Unfamiliarity may be a factor, but the composers who follow don’t impress to this degree. Ferneyhough is often dubbed the guru of the New Complexity gang, but he has distanced himself from Barrett and Dench, citing “a form of negative frenzy” he regards as “a direct reaction to (and thus continuation of) the Beckettian ‘Endgame-impasse.'” He designates Xenakis as a more useful reference. Dench’s Topologies (1979-80) starts with the nervous scampering about the keyboard common during serialism’s heyday, but a splashier décor isn’t far off. There’s nothing strongly individual here, but Dench has an instinct for bright sonorities. At the opposite pole — ambitious scenario, slight appeal — lie Barrett’s Tract I and II (1989, 1996). I is 13:36 of rapid, thick pounding in the lower and middle registers, relieved by several Barraqué-style gaps which allow the wave of sound to decay before it resumes. After a minute of silence, II examines or retraces I from five different angles. A promising idea, if I weren’t so featureless. Scraps of late Beethoven function, in husk and lacunae,as enervated platitude.

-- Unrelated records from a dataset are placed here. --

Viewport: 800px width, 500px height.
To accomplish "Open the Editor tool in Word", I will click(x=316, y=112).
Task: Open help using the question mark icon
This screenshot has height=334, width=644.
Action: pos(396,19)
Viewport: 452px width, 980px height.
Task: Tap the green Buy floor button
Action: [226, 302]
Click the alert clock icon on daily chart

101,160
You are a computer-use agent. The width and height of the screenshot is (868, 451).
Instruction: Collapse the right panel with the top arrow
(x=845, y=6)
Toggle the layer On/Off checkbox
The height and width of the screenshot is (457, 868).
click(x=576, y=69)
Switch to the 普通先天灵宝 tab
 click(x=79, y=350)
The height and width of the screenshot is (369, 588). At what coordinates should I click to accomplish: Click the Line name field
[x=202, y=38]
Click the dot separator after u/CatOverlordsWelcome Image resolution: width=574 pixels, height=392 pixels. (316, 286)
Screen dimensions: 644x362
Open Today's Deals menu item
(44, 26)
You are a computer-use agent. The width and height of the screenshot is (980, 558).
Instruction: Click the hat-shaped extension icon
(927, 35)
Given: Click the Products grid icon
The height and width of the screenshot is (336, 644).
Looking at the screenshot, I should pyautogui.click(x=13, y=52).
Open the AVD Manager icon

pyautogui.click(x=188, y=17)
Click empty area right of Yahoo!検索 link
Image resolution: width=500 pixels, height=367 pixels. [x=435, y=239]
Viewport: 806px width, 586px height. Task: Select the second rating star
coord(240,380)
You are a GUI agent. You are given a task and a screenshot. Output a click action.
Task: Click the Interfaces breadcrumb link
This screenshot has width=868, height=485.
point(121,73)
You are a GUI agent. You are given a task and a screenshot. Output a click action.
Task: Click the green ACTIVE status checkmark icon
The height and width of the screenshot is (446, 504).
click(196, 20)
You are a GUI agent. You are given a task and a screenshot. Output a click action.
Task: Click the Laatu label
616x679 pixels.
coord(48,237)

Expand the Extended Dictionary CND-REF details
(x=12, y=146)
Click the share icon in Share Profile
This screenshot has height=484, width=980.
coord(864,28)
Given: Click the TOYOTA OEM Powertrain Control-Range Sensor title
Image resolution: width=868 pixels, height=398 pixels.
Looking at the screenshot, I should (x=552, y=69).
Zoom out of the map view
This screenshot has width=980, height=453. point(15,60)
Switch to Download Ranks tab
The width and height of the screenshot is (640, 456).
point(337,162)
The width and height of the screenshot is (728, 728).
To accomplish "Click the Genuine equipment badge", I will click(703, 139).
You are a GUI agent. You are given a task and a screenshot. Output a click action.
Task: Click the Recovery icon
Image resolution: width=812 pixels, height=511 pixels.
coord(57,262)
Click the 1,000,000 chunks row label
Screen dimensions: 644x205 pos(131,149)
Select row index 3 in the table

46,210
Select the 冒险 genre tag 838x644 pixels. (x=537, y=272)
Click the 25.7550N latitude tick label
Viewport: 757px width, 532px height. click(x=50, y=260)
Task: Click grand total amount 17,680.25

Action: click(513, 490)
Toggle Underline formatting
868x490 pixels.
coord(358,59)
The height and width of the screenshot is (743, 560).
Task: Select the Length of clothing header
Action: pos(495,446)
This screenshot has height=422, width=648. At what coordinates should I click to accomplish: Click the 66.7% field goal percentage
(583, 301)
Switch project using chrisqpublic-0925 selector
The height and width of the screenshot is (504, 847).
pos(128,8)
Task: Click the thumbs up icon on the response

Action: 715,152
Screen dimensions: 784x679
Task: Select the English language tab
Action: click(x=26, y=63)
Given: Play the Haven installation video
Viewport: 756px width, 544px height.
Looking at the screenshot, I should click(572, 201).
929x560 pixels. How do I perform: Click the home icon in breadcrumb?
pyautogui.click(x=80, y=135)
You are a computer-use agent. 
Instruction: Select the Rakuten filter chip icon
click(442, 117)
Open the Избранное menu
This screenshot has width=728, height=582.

Pace offers witty expansions of nonclassical artifacts as well. Erber wrote You done torn your playhouse down (1996, after Clarence Lofton’s blues) for a Michael Finnissy salute. Childlike at first (emphatic single notes), it’s ultimately anything but. Crisp rhythms bow to the early Baroque, even Monteverdi — over rich bass ostinati, the “vocal” is declaimed in the treble. Increasingly elaborate fingerwork leads to an accelerated climax both funny and disturbing. In lliK.relliK (1991-94), Fox tries to recast Jerry Lee Lewis (“Killer”) and techno. The ‘Fifties half works better, as the parade of “licks” suggests a hall of mirrors — a “tracts of time” effect beyond the glowering Barrett. Pace’s surgically exact phrasing is part of the (intentional) joke. Imagining synth / dance sequences executed on the piano is one thing; their inhuman regularity had me wondering if the disc were groove-locked!

Ludwig van BEETHOVEN: String Quartets, Op. 59 / 3; Op. 74 (“Harp”). Quatuor Turner. Harmonia Mundi HMC 905252.

Since 1995, I’ve been dreaming of more Beethoven from this source. Quatuor Turner has an unusual mix (Italian and Colombian violinists, French violist, Dutch cellist), united by their chairs in Philippe Herreweghe’s Orchestre des Champs Élysées, a period-instrument band specializing in the Classical and Romantic eras. Indeed, their Op. 18 set (Harmonia Mundi HMN 911540 / 41) brought much of the thrilling scrutiny Herreweghe applies to the early choral repertory. In a smaller framework, they stressed Beethoven’s wit without scanting his lightning bolts of theatre. (No. 6’s “Malinconia,” with its seesawing sections of agitation and sadness, was deliciously nimble.) Here they move into the middle of the Middle Quartets, still rejecting the routine.

In “Harp” (the curtain-raiser), finely matched articulations and tonal blend drive a subtle, flowing account. Nothing is underlined (not even the pizzicati that got Op. 74 its name), but everything registers. Jean-Philippe Vasseur’s eloquent viola leads give great pleasure. Rasumovsky No. 3 has a more revolutionary edge, and the quartet’s work on symphonic spans and research into “original performance materials” pay off. The wandering 29-bar introduction has rarely floated so purposefully, and the fugal finale ignites lots of sparks (still more than a minute behind the Alban Berg Quartet’s headlong 1979 dash). Lucidity and transparency are the bywords, carrying us to the crux of Beethovenian thought. Not that drama of a refined sort is missing.

Digesting such acute decision-making requires a detailed soundstage, which is Harmonia Mundi‘s trademark. Hisses to the label, though, for not airing these 11 / 98 sessions with more dispatch.